WHAT YOU SHOULD DO:
Present the lines of each item below as a numbered list, leaving out any blank lines.

DATA LISTING:
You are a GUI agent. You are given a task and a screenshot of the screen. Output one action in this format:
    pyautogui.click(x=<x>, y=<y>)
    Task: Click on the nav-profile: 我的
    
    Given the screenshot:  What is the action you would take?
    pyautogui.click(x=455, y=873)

SOLUTION FOR THIS TASK:
1. You are a GUI agent. You are given a task and a screenshot of the screen. Output one action in this format:
2.     pyautogui.click(x=<x>, y=<y>)
3.     Task: Click on the nav-profile: 我的
4.     Given the screenshot:  What is the action you would take?
5.     pyautogui.click(x=455, y=873)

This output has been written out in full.